[net.philosophy] physics, metaphysics, causation, etc.

unbent@ecsvax.UUCP (04/30/84)

==>
	Hmmm.  Just got back from hobnobbing with my fellow
wizards at the Western Division Meetings of the American
Philosophical Association and found Ken Arndt's notes from the
Bus Station Washroom thrashing about in my net.  Wish his
itinerant ex-physicist has been with us in Cincinnati.  Might
have perked things up a bit.  (Although there was a nice
donnybrook about the best way to read Nietzsche....) Lots of
stuff to chew on.  Let me just drop a few notes and references.
	Some of the best current stuff on causation that I
know is from Nancy Cartwright.  See if her new book *How the
Laws of Physics Lie* (great title!)--Oxford Univ. Press,
1983--is in the bag.  If so, have a look at Ch. 1 ("Causal
Laws and Effective Strategies") and Ch. 4 ("The Reality of
Causes in a World of Instrumental Laws").

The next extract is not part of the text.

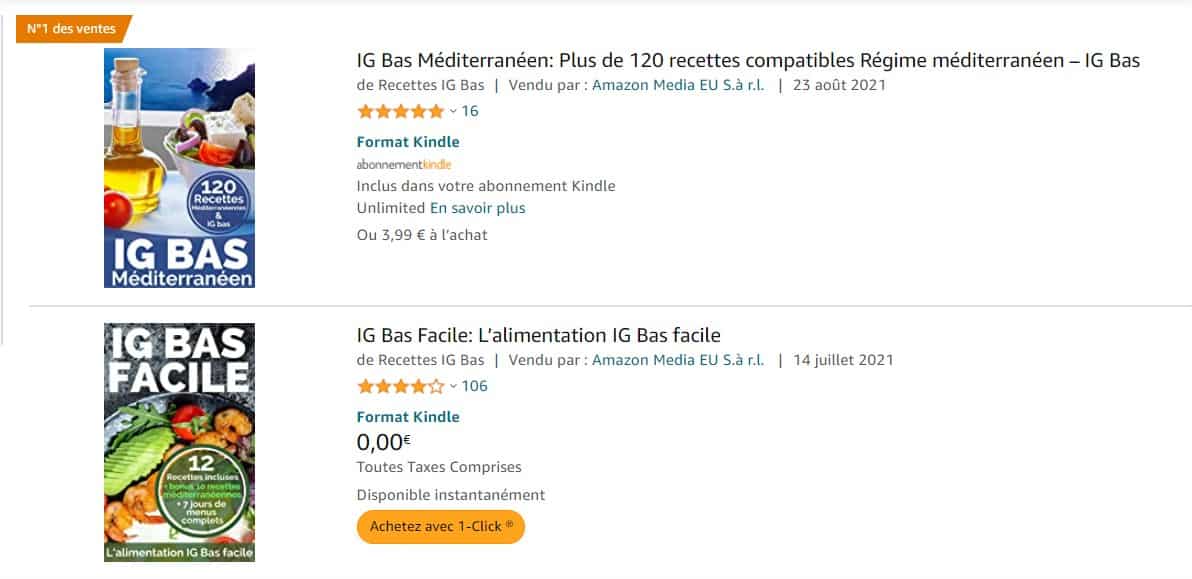The height and width of the screenshot is (579, 1192).
Task: Open the IG Bas Méditerranéen book title link
Action: point(745,61)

	That hypotheses are not testable singly and in
isolation from systemic embedding in global theory-structures
is old news (Duhem, 1914).  I'm not thrilled with limiting the
tests of such theory structures to the enumerated four "C"s,
however.  (Consistency, coherence, comprehensiveness, and
congruity.  What *is* 'congruity' anyway?)  I see science as
in the business of *explaining* phenomena, not just "fitting"

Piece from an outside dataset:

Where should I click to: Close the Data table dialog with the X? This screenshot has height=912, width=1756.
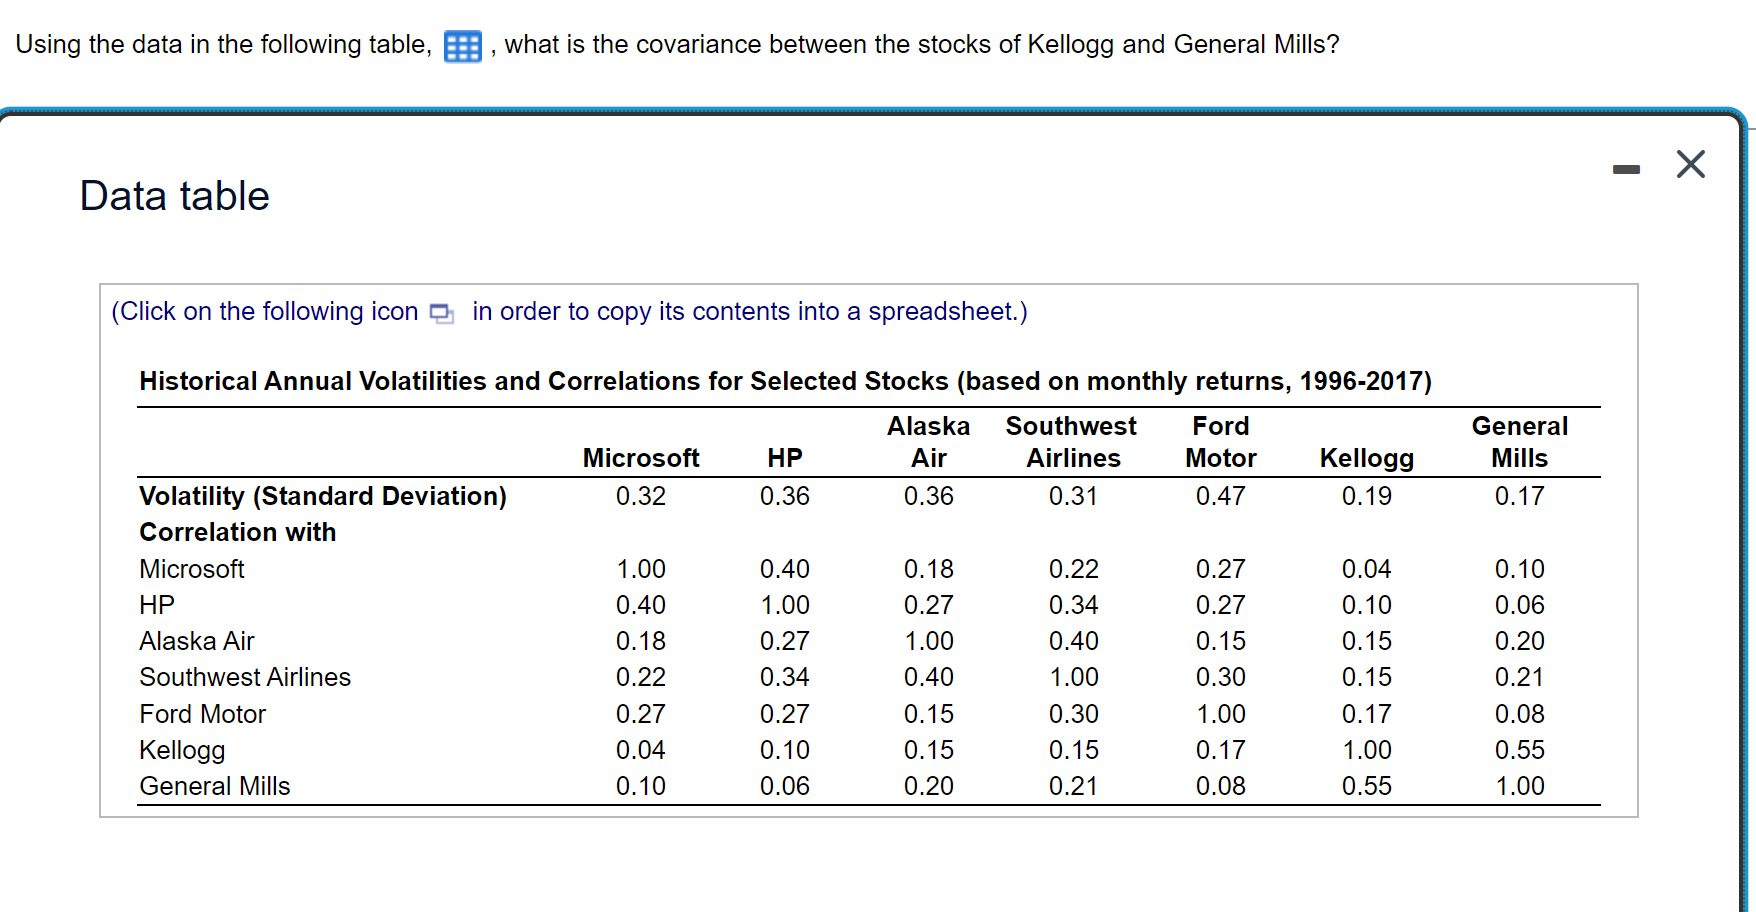click(x=1690, y=165)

or "systematizing" or even "predicting" them.  (The term
'explanation' was markedly missing in Ken's visitor's
disquisitions.)  What *formally* looks like "affirming the
consequent" is often a pattern of reasoning which C.S. Peirce
called "abduction" and which nowadays is often referred to as
"inference to the best explanation":
		If A were the case, that would (best)
	explain (the phenomenon) C.
		C indeed occurs.
	--------------------------------------
		Therefore, there is *some* (good, if non-
	conclusive) reason for believing that A is the
	case.
In various of my writings, I've argued that theories qualify
for (epistemic) acceptability insofar as they discharge a
double explanatory responsibility vis-a-vis the world-stories
which they replace:
	(1)	The new theory explains some of the failures
of its predecessor(s), i.e., affords explanatory accommodation
for phenomena which were *anomalies* when conceived under
predecessor-theoretic descriptions, and
	(2)	The new theory explains the *apparent*
explanatory success of its predecessor(s), i.e., offers a new
world-story which explains how and why the world could have
*seemed* to be what the predecessor(s) *took* it to be.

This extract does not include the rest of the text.